Records for the task ::
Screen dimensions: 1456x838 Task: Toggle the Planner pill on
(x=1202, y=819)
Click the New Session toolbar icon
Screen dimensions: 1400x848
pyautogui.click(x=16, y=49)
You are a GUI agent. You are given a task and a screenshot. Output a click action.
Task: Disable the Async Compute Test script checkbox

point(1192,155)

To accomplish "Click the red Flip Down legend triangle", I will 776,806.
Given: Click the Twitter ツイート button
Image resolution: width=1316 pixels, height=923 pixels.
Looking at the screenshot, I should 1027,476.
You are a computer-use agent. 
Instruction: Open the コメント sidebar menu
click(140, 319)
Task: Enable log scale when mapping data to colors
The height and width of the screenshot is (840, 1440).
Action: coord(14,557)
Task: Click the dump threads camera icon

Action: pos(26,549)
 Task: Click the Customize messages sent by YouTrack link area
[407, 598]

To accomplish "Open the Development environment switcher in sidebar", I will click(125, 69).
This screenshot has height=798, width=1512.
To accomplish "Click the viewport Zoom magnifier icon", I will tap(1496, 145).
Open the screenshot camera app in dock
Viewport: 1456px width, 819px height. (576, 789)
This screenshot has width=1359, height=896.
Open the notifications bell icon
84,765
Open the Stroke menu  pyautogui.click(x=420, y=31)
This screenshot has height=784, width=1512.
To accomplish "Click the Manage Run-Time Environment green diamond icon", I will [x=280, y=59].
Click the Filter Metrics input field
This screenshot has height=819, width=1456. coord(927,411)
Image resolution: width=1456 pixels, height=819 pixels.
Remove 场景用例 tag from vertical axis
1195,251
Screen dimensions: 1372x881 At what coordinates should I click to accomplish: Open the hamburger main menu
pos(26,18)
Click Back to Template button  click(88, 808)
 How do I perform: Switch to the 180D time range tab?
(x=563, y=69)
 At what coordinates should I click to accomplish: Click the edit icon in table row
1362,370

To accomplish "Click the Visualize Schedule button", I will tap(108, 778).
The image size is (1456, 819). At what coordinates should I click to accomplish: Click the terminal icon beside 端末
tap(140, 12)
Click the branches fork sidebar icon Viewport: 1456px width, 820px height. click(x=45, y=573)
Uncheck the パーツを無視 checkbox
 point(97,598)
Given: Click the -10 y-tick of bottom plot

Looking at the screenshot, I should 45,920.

The problem :: Copy every record once more, exactly as given.

Result ::
Screen dimensions: 1456x838 Task: Toggle the Planner pill on
(x=1202, y=819)
Click the New Session toolbar icon
Screen dimensions: 1400x848
pyautogui.click(x=16, y=49)
You are a GUI agent. You are given a task and a screenshot. Output a click action.
Task: Disable the Async Compute Test script checkbox

point(1192,155)

To accomplish "Click the red Flip Down legend triangle", I will 776,806.
Given: Click the Twitter ツイート button
Image resolution: width=1316 pixels, height=923 pixels.
Looking at the screenshot, I should 1027,476.
You are a computer-use agent. 
Instruction: Open the コメント sidebar menu
click(140, 319)
Task: Enable log scale when mapping data to colors
The height and width of the screenshot is (840, 1440).
Action: coord(14,557)
Task: Click the dump threads camera icon

Action: pos(26,549)
 Task: Click the Customize messages sent by YouTrack link area
[407, 598]

To accomplish "Open the Development environment switcher in sidebar", I will click(125, 69).
This screenshot has height=798, width=1512.
To accomplish "Click the viewport Zoom magnifier icon", I will tap(1496, 145).
Open the screenshot camera app in dock
Viewport: 1456px width, 819px height. (576, 789)
This screenshot has width=1359, height=896.
Open the notifications bell icon
84,765
Open the Stroke menu  pyautogui.click(x=420, y=31)
This screenshot has height=784, width=1512.
To accomplish "Click the Manage Run-Time Environment green diamond icon", I will [x=280, y=59].
Click the Filter Metrics input field
This screenshot has height=819, width=1456. coord(927,411)
Image resolution: width=1456 pixels, height=819 pixels.
Remove 场景用例 tag from vertical axis
1195,251
Screen dimensions: 1372x881 At what coordinates should I click to accomplish: Open the hamburger main menu
pos(26,18)
Click Back to Template button  click(88, 808)
 How do I perform: Switch to the 180D time range tab?
(x=563, y=69)
 At what coordinates should I click to accomplish: Click the edit icon in table row
1362,370

To accomplish "Click the Visualize Schedule button", I will tap(108, 778).
The image size is (1456, 819). At what coordinates should I click to accomplish: Click the terminal icon beside 端末
tap(140, 12)
Click the branches fork sidebar icon Viewport: 1456px width, 820px height. click(x=45, y=573)
Uncheck the パーツを無視 checkbox
 point(97,598)
Given: Click the -10 y-tick of bottom plot

Looking at the screenshot, I should 45,920.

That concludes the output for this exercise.